***** Supplied records

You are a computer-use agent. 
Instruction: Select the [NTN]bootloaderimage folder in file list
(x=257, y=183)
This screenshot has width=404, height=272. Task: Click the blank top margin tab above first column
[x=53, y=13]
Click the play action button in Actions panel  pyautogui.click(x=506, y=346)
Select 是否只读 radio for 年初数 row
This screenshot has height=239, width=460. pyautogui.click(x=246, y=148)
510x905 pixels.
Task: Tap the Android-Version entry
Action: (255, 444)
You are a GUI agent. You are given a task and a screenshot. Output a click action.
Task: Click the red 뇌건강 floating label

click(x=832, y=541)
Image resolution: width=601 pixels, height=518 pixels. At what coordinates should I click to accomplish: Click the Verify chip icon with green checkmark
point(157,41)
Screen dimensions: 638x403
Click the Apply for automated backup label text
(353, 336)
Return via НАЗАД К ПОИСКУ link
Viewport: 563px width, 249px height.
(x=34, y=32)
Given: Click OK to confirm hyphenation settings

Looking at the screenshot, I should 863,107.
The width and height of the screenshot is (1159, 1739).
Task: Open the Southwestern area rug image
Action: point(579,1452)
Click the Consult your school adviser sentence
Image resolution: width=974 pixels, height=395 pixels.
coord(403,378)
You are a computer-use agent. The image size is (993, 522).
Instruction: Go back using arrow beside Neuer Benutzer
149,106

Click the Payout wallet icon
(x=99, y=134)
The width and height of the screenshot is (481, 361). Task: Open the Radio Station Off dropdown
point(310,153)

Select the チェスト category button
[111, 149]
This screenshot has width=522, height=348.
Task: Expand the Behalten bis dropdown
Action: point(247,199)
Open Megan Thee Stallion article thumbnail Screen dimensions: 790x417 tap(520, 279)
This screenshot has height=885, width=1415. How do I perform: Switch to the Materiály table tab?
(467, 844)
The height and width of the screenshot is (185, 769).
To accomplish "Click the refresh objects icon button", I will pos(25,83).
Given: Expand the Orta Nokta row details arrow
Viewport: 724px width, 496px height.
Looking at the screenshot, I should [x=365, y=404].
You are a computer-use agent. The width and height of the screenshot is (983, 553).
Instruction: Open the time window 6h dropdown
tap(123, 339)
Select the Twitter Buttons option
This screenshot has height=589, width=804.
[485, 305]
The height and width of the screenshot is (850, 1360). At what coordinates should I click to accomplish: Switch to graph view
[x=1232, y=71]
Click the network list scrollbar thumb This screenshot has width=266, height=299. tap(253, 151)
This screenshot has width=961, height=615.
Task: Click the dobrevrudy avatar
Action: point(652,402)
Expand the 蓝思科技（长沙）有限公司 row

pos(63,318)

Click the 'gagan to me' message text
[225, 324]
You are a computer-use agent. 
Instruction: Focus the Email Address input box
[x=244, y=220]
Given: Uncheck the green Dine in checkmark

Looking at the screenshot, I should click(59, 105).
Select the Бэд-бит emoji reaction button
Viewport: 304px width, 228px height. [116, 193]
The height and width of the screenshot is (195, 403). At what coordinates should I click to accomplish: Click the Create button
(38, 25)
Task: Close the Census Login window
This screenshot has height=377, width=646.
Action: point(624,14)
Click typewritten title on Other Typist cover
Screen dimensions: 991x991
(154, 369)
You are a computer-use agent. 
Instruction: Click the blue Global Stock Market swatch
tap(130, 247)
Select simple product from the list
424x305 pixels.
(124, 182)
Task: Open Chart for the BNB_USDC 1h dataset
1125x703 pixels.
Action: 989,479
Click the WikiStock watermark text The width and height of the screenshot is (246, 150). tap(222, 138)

**********

Task instructions
Write down every record shown above precisely.

Expected answer
You are a computer-use agent. 
Instruction: Select the [NTN]bootloaderimage folder in file list
(x=257, y=183)
This screenshot has width=404, height=272. Task: Click the blank top margin tab above first column
[x=53, y=13]
Click the play action button in Actions panel  pyautogui.click(x=506, y=346)
Select 是否只读 radio for 年初数 row
This screenshot has height=239, width=460. pyautogui.click(x=246, y=148)
510x905 pixels.
Task: Tap the Android-Version entry
Action: (255, 444)
You are a GUI agent. You are given a task and a screenshot. Output a click action.
Task: Click the red 뇌건강 floating label

click(x=832, y=541)
Image resolution: width=601 pixels, height=518 pixels. At what coordinates should I click to accomplish: Click the Verify chip icon with green checkmark
point(157,41)
Screen dimensions: 638x403
Click the Apply for automated backup label text
(353, 336)
Return via НАЗАД К ПОИСКУ link
Viewport: 563px width, 249px height.
(x=34, y=32)
Given: Click OK to confirm hyphenation settings

Looking at the screenshot, I should 863,107.
The width and height of the screenshot is (1159, 1739).
Task: Open the Southwestern area rug image
Action: point(579,1452)
Click the Consult your school adviser sentence
Image resolution: width=974 pixels, height=395 pixels.
coord(403,378)
You are a computer-use agent. The image size is (993, 522).
Instruction: Go back using arrow beside Neuer Benutzer
149,106

Click the Payout wallet icon
(x=99, y=134)
The width and height of the screenshot is (481, 361). Task: Open the Radio Station Off dropdown
point(310,153)

Select the チェスト category button
[111, 149]
This screenshot has width=522, height=348.
Task: Expand the Behalten bis dropdown
Action: point(247,199)
Open Megan Thee Stallion article thumbnail Screen dimensions: 790x417 tap(520, 279)
This screenshot has height=885, width=1415. How do I perform: Switch to the Materiály table tab?
(467, 844)
The height and width of the screenshot is (185, 769).
To accomplish "Click the refresh objects icon button", I will pos(25,83).
Given: Expand the Orta Nokta row details arrow
Viewport: 724px width, 496px height.
Looking at the screenshot, I should [x=365, y=404].
You are a computer-use agent. The width and height of the screenshot is (983, 553).
Instruction: Open the time window 6h dropdown
tap(123, 339)
Select the Twitter Buttons option
This screenshot has height=589, width=804.
[485, 305]
The height and width of the screenshot is (850, 1360). At what coordinates should I click to accomplish: Switch to graph view
[x=1232, y=71]
Click the network list scrollbar thumb This screenshot has width=266, height=299. tap(253, 151)
This screenshot has width=961, height=615.
Task: Click the dobrevrudy avatar
Action: point(652,402)
Expand the 蓝思科技（长沙）有限公司 row

pos(63,318)

Click the 'gagan to me' message text
[225, 324]
You are a computer-use agent. 
Instruction: Focus the Email Address input box
[x=244, y=220]
Given: Uncheck the green Dine in checkmark

Looking at the screenshot, I should click(59, 105).
Select the Бэд-бит emoji reaction button
Viewport: 304px width, 228px height. [116, 193]
The height and width of the screenshot is (195, 403). At what coordinates should I click to accomplish: Click the Create button
(38, 25)
Task: Close the Census Login window
This screenshot has height=377, width=646.
Action: point(624,14)
Click typewritten title on Other Typist cover
Screen dimensions: 991x991
(154, 369)
You are a computer-use agent. 
Instruction: Click the blue Global Stock Market swatch
tap(130, 247)
Select simple product from the list
424x305 pixels.
(124, 182)
Task: Open Chart for the BNB_USDC 1h dataset
1125x703 pixels.
Action: 989,479
Click the WikiStock watermark text The width and height of the screenshot is (246, 150). tap(222, 138)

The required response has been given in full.